GameStop drops again while Silver Retreats

Silver is a good story for the populist mania that retail retailers do. However, according to Goldman Sachs commodity analysts, it is impossible to create a so-called short pressure in the precious metal.

A short squeeze occurs when rising prices force clumsy investors to buy back an asset they sold at a higher price, suffering financial losses.

According to Jeffrey Currie, commodity analyst at Goldman Sachs, it does not work in commodity markets. This is because most short positions on commodities are contracts used by manufacturing companies to protect against future price fluctuations.

In stock markets, the stock already exists and the hedge fund that borrows it must repay it at some point. In silver markets, short sellers promise to deliver a new quantity of silver that producers dig up from the ground.

In equities, “the guarantee of a future purchase is the driving force for a short press,” Currie wrote in a note on Tuesday. “When short positions on commodities are broadly backed by real physical shares, there will be no purchase later and no short pressure.

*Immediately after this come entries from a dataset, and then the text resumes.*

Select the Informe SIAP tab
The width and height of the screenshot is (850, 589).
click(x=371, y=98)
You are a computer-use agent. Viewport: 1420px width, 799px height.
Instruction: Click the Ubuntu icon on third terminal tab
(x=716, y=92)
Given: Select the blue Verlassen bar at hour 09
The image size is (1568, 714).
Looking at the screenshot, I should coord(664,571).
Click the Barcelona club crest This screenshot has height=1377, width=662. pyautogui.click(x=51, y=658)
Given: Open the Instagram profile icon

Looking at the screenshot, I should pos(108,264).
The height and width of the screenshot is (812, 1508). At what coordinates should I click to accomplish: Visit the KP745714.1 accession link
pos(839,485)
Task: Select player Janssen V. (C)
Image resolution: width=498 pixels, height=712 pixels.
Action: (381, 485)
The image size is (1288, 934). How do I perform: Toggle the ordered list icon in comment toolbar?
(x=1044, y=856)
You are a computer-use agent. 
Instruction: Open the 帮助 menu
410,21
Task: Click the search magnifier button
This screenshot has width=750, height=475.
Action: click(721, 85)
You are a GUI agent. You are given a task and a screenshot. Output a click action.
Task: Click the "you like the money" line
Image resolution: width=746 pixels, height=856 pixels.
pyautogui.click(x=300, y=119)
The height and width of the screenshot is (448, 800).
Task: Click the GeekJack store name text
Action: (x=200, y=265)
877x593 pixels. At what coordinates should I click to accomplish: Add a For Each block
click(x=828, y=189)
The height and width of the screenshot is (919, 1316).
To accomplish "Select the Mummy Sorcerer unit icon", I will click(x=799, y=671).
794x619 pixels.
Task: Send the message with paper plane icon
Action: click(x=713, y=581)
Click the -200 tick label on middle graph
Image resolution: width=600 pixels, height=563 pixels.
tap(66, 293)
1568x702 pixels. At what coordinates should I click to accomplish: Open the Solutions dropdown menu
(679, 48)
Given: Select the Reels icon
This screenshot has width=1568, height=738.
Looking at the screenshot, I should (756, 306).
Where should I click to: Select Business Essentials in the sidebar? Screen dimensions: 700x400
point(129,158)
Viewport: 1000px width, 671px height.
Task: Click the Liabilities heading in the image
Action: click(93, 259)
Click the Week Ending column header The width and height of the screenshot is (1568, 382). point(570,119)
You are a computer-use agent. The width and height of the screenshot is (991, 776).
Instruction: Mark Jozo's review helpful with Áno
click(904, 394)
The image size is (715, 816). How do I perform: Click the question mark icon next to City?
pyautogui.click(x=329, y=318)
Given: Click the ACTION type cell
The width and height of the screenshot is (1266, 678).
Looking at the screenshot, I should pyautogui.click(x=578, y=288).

To squeeze a commodity market short, you need to own a significant portion of the actual underlying physical market. ‘

In addition, there are rules that limit the size of positions that individual investors may take. It was launched after ‘Silver Thursday’ in 1980, when the Hunt brothers, two wealthy Americans, seized the market by buying up almost one third of the world stock, which increased the price by 713% over three weeks. .

Nevertheless, Currie said that the persistence of a common populist theme in American politics is positive for commodity prices in general. The Covid-19 pandemic has brought a shift in the goals of governments and central banks, away from economic stability and prices and to the social need, which is likely to involve inflationary spending.

“Increasing spending on social needs not only increases consumption, but it also creates more commodity-intensive consumption because lower-income households consume more products per dollar,” he wrote.